Selama SD sampai kelas 3 SD tepatnya, saya iri sama teman-teman saya yang bisa bercanda dengan hebohnya, ketawa-tawa, jajan bareng disekolah, ribut sana sini, sumpah saya iri. Untuk ngomong sama teman saya pun saya hati-hati banget, takut kalau-kalau saya salah omong dan dibenci satu sekolahan. Berangkat sekolah atau pulang pun saya ngintilin kakak saya terus.

Saya iri tapi takut dalam waktu yang bersamaan. 

Saya nggak tahu mau ngelakuin apa dikelas, jadi kalau kata orang, saya mah kerajinan banget. Lagi istirahat kadang-kadang ngerjain soal-soal dibuku pelajaran sambil makan bekal dari rumah atau kalau dulu saya paling suka banget buku pelajaran Bahasa Indonesia, soalnya banyak cerita-ceritanya. Makanya kalau dulu pelajaran Bahasa Indonesia, kadang pas baca cerita di buku kan guru baca duluan baru murid ngikutin bacaan guru, saya paling sebal adegan itu. Kelamaan. Baca kayak gitu doang bisa satu jam pelajaran.

Nggak niat belagu kok. Tapi seriusan, secara nggak sengaja semua waktu saya di sekolah saya habisin buat belajar. Saya pernah dicariin kepala sekolah cuma karena nggak sengaja pipi teman saya kena coret pulpen sama saya. Dan saya sampai nggak mau sekolah besoknya, mohon-mohon sama ibu saya supaya nggak sekolah.

See? Berlebihankah saya untuk ukuran usia segitu? Yaaa entah lah buat yang lain bagaimana memandangnya.

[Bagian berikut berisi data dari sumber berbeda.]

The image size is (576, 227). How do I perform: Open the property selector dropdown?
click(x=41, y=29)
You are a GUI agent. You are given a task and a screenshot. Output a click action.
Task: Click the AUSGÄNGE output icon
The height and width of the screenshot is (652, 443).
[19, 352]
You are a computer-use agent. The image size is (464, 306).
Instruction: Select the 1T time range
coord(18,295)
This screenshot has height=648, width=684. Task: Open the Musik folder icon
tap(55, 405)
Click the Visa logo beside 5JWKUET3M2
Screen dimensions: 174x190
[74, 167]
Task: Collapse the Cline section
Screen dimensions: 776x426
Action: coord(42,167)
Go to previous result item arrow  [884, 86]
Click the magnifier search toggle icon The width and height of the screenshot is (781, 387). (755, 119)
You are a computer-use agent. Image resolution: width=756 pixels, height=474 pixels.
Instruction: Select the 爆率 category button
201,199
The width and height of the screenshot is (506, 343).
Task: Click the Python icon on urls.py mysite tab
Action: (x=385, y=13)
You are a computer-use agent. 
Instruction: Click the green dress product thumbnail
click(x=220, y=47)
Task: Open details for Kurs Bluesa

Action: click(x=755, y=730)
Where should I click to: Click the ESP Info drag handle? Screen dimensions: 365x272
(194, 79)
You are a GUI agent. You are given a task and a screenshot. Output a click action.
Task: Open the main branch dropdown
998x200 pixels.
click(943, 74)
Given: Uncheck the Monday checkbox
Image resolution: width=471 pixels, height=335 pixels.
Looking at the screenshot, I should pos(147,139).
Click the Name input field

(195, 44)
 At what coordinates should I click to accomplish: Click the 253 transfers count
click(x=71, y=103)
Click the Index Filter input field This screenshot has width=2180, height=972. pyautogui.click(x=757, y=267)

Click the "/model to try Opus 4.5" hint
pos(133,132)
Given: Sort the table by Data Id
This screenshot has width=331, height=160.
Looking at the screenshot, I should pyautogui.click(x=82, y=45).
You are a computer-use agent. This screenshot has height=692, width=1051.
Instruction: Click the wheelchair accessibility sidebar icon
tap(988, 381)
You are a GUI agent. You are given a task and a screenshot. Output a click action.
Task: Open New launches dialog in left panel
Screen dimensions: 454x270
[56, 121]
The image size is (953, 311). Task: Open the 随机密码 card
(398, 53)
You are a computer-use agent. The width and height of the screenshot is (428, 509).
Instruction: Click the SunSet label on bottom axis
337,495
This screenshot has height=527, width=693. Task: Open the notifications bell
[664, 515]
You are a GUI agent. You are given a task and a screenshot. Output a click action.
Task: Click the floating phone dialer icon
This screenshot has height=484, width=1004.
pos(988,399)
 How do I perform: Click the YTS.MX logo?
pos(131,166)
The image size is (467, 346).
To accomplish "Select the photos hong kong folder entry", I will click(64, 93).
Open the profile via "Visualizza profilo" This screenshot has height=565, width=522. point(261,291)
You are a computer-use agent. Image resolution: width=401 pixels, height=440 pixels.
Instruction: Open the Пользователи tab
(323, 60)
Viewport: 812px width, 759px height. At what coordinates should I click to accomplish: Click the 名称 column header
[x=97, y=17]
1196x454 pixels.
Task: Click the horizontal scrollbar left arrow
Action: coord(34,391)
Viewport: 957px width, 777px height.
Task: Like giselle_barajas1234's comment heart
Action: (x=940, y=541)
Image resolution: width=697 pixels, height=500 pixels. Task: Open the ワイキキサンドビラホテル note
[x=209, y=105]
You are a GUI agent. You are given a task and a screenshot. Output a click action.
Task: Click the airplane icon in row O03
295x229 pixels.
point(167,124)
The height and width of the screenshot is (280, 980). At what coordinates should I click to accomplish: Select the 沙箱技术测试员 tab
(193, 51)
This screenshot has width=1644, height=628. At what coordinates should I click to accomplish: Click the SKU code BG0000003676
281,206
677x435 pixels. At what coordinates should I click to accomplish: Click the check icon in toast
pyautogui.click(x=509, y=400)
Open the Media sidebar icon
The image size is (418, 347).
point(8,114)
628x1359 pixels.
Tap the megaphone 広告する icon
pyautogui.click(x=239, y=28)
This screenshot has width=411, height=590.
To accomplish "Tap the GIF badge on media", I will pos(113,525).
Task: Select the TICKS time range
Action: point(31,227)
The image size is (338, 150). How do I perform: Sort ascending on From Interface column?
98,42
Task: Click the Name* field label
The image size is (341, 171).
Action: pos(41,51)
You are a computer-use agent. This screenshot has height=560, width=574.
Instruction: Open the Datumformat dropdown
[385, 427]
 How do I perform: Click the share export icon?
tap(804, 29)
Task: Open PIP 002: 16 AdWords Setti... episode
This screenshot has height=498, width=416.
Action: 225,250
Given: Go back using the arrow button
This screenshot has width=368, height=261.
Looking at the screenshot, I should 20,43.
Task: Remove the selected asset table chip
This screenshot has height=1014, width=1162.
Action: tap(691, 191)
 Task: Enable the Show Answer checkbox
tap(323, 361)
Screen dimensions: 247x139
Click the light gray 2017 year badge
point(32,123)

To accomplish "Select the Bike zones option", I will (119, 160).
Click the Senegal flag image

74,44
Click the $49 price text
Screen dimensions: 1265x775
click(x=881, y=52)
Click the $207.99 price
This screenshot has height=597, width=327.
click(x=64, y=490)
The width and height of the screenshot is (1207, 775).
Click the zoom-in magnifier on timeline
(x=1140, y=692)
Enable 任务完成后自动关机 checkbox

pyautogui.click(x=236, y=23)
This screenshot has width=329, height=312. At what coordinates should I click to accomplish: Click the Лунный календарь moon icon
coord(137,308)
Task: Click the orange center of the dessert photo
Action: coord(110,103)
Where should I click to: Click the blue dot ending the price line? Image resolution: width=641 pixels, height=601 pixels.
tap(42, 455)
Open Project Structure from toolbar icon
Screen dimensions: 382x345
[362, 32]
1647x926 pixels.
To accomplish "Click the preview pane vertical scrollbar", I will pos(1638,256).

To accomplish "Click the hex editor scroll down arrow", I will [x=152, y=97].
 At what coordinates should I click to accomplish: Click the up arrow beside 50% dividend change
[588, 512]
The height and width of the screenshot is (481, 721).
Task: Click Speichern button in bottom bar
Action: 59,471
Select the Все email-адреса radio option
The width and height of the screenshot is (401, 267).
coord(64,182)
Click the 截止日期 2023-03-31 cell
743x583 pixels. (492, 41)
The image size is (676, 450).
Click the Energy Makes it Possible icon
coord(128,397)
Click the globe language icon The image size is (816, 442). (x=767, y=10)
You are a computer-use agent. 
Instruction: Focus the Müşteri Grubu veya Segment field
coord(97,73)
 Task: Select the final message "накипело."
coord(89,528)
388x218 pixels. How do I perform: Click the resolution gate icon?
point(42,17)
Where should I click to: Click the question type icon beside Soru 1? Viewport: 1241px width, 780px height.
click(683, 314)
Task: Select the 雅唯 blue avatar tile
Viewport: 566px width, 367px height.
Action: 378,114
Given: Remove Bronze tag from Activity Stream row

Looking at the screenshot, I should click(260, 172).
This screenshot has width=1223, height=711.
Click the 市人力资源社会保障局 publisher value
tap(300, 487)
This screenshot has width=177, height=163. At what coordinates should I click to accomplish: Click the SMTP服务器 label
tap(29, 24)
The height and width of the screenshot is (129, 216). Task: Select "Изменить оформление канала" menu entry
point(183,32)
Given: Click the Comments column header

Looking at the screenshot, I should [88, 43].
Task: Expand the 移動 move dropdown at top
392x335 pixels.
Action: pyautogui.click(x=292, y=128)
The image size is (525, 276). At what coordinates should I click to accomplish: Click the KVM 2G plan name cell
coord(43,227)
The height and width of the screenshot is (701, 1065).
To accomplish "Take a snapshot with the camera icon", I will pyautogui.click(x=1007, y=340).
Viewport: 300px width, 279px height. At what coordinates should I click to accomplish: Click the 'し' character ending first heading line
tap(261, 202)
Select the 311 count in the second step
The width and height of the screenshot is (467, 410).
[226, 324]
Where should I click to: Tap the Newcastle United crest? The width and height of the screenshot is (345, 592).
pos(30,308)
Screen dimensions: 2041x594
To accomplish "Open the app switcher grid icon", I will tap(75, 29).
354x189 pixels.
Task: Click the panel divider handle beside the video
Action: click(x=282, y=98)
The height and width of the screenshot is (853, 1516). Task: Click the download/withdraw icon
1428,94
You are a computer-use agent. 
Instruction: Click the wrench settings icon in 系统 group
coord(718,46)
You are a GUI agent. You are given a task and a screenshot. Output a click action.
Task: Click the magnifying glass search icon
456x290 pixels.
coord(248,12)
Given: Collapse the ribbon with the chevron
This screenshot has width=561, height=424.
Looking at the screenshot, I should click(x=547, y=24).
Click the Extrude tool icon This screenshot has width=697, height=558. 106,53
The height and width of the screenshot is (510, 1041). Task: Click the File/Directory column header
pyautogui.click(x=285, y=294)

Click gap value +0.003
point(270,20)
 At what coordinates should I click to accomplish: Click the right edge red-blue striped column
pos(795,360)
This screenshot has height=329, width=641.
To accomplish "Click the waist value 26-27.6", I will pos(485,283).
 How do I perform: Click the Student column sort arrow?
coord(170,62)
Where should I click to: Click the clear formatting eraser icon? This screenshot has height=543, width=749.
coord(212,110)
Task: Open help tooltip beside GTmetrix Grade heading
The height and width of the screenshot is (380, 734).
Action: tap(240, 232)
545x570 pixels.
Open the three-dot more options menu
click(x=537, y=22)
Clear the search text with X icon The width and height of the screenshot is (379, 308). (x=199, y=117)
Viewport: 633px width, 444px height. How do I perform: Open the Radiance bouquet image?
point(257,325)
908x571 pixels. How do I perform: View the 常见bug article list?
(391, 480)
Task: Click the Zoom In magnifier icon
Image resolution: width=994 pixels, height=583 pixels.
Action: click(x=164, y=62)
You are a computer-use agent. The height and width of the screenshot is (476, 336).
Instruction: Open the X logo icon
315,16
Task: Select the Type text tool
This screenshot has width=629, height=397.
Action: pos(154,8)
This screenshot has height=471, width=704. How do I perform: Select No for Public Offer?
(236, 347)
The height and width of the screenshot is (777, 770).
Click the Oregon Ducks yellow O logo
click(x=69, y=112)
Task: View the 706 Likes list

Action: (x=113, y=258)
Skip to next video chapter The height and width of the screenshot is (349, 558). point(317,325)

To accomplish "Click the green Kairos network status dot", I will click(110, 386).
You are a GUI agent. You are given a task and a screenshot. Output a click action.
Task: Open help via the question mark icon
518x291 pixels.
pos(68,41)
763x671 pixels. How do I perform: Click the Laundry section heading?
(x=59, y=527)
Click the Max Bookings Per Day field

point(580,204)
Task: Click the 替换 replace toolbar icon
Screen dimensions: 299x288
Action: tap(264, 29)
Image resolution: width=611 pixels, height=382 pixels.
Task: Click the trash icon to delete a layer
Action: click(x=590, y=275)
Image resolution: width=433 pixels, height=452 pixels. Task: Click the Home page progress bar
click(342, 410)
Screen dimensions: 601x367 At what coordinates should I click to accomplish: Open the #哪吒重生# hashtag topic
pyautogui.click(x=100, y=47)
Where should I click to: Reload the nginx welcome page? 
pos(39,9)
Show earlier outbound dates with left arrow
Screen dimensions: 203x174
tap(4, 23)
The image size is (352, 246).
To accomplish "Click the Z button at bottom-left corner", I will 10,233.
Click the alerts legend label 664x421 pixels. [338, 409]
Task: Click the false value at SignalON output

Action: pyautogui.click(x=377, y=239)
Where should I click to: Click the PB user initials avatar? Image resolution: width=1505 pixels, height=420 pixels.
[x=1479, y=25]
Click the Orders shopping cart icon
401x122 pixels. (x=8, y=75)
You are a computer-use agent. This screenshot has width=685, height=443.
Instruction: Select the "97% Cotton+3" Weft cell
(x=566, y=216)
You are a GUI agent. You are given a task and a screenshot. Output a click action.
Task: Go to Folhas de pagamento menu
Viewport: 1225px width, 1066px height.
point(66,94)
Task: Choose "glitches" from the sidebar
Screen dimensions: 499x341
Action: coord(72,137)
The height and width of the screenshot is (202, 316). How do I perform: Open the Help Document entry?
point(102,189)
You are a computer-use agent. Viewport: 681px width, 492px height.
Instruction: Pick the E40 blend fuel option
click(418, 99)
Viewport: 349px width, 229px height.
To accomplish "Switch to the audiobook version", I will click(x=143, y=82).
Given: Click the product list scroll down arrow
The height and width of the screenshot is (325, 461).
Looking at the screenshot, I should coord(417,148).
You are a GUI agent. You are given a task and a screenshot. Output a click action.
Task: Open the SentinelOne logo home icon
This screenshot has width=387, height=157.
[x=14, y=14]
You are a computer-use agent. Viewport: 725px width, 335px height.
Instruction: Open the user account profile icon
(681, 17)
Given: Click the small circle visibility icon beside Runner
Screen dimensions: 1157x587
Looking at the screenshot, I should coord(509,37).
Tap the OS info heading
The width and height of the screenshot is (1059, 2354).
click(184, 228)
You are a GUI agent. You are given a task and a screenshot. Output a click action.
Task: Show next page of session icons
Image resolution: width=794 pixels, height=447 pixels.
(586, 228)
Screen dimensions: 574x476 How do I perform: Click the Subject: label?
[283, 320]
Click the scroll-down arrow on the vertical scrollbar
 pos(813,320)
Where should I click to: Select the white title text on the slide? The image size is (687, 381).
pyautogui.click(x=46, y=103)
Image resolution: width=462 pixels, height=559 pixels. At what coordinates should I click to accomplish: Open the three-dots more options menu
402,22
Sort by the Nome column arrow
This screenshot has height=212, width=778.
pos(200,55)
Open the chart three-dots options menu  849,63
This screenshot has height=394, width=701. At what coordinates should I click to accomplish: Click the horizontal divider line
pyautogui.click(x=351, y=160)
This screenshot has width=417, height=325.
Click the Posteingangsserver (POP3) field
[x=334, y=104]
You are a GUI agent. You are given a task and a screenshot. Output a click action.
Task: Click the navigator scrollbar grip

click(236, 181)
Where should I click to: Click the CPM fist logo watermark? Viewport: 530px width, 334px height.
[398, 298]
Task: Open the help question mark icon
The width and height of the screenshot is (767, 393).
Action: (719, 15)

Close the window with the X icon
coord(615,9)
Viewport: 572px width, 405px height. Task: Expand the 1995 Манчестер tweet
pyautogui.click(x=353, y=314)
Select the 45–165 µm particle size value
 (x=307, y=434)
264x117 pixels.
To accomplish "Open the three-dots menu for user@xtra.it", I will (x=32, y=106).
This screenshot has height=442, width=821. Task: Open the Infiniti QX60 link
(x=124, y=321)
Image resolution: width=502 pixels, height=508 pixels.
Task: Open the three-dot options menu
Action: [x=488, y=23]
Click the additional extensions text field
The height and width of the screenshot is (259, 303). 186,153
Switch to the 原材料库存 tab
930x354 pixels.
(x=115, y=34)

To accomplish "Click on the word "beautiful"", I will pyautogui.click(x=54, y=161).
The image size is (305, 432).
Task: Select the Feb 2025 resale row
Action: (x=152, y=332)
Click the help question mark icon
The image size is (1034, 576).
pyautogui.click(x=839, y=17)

Dan pandangan saya sama yang namanya "teman" itu berubah drastis, saya nggak percaya sama orang yang bisa dijadiin teman, rasanya lebih baik sendiri. Tapi beruntunglah saya, yang namanya prestasi benar-benar menolong secara nggak langsung. Saya dikenal sama guru-guru sama satu angkatan yaaa cuma karena rangking satu mulu kayaknya. Tapi setidaknya itu membantu saya buat bisa "berbicara" dengan orang lain.

Sekali lagi bukan nyombong, kayak ginian apa yang mau disombongin juga?

Bahkan waktu pertama kali masuk SMP dikelas saya sebagian besar anak-anaknya dulu satu SD sama saya, tapi saya nggak kenal mereka. Parah banget ya? Dan saya mati-matian banget buat merubah diri saya untuk "berani" kenalan sama orang.

Oke, dan saat ini saya sudah kebiasaan nggak malu buat kenalan sama orang yang baru saya temuin. Tapi pemikiran saya tentang "teman" tetap sama sampai sekarang. Karena ada satu hal yang membuat pribadi saya merasa, "semua orang nggak ada yang boleh ngerasain kayak saya dulu". Karena saya tahu rasa sakit dan irinya itu seperti apa.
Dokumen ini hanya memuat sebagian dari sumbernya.